Armstrong has her own unique pathway that eventually led her to who she is today: an established New Yorker with Southern roots. After graduating from Birmingham-Southern College with a degree in education, she went back to school a few years later to get her undergraduate degree in art, followed by Master’s in both fine art and education. When she first bought the space downtown, Armstrong immediately converted the rough-around-the-edges interior into a contemporary loft she happily called home. Once an old industrial building that housed X-ray equipment in its early days, the studio quickly became the birthplace of decades of local works of art.

Over the years, the space has continually transformed to meet the needs of those working within it. Says Armstrong, who is now the landlord of the entire space, “I’ve always loved working on this building.” She explains that she regularly gathers with the artists to get a better feel for how the interior needs to adapt next to best suit the inspired minds of the Studios.

A few years of renovating the studio, creating art and teaching an assortment of art courses at the University of Alabama at Birmingham passed before the itch for a new adventure overtook Armstrong. An artist’s journey is always changing and never rigid, after all.

“I wanted to figure out how to move to New York. And I couldn’t figure that out,” she jokes. Turns out, it was as simple as packing up a suitcase and catching the next flight up there.

Since her move to the big city, Armstrong has conceived beautiful pieces, with her most recent creation being a commissioned work for the United Therapeutics Corporation in Silver Spring, Md. The 40-foot-long sculpture, titled “Decem Aspirare,” or “Ten to Breathe,” is nestled in the atrium of the seven-story building. The large piece is meditative, according to Armstrong: “You’ll walk by it, and you might see it, or you might not.” If your eye does happen to catch the subtle presence of the sculpture’s rendered bronchi and trachea, however, it is hard not to stay mesmerized by the organic, sinuous form. But this piece is more than just a static sculpture of metal tubing and stretched, hand-dyed fabric; it is a living, breathing form. And, if the buzzing atrium catches a moment of stillness, you can hear the gentle whirring of the lung components inhaling and exhaling.

Much of Armstrong’s inspiration draws from the meshing of her two, contrasting homes in Birmingham and New York. “It’s been a gift to be a Southerner in New York,” she says. “When you’re a Southerner, you can make things happen.”

Armstrong talks of the wonderful conversations afloat throughout the varied New York neighborhoods and how those unique interactions motivate her creative process. In fact, she says that in New York it seems that everyone is always at work.
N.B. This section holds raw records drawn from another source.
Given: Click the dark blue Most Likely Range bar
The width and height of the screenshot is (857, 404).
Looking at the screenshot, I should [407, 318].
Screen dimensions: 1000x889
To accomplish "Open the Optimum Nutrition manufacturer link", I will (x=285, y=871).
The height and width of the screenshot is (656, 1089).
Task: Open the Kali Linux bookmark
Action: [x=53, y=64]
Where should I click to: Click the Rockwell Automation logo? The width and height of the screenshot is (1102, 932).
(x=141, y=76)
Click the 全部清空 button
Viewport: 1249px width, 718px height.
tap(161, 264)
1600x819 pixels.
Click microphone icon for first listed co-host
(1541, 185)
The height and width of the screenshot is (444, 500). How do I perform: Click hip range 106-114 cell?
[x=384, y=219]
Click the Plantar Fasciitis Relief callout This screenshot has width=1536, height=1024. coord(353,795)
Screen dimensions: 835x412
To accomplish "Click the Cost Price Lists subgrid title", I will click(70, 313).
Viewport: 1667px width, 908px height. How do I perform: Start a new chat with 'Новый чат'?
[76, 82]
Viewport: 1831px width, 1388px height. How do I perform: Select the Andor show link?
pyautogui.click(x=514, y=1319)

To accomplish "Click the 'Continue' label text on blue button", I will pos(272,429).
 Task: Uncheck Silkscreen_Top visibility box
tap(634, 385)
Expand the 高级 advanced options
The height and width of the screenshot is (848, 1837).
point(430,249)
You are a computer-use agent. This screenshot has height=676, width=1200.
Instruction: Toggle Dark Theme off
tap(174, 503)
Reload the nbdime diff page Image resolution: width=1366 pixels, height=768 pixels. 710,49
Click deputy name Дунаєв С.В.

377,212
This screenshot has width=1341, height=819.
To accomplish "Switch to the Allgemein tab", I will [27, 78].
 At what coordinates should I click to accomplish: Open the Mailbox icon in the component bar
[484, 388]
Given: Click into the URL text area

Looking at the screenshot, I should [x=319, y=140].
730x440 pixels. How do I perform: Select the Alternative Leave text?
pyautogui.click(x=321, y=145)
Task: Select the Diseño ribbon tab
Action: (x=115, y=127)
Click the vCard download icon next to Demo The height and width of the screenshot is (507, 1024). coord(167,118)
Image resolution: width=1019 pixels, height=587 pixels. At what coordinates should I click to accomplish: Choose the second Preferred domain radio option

When it comes to creating her art, however, she admits that not much is different between the Big Apple and the Magic City.

“I find myself doing the same thing I do here [in Birmingham] — isolating myself so I can work,” Armstrong says.

So when she gets the chance to come back down South during the summer to check on her studio, Armstrong is given the rare opportunity to integrate herself into an art scene entirely distinct from that of New York, one that takes her back to where it all started here in Birmingham. And while New York is the better known of the two cities, the art that is created in Birmingham has its own unmatched personality. She says that “a little bit of beauty [and] a little bit of edge” is what gives Southern art its stamp of originality.

When Armstrong made the move to New York, she was excited to experience the creative vibes that emanate throughout neighborhoods like Queens and Harlem. Yet, year after year, as she makes the trip back down to 21st Street Studios, she admits that she finds herself within a community just as inspiring — a collection of local artists as diverse as the residents that walk among the streets of New York.

21st Street Studios will always be the home that welcomes Armstrong back to Birmingham, a fusion of urban style and Southern charm. As she puts it, “This is my Queens melting pot.”

One Response to “Artist on the City”

  1. Elizabeth Farr says:

    Wonderful article on Sara Aarmstrong. I am a resident at 21st Studios and look forward to Sara’s annual trips home. She is such an inspiration to all the artists here.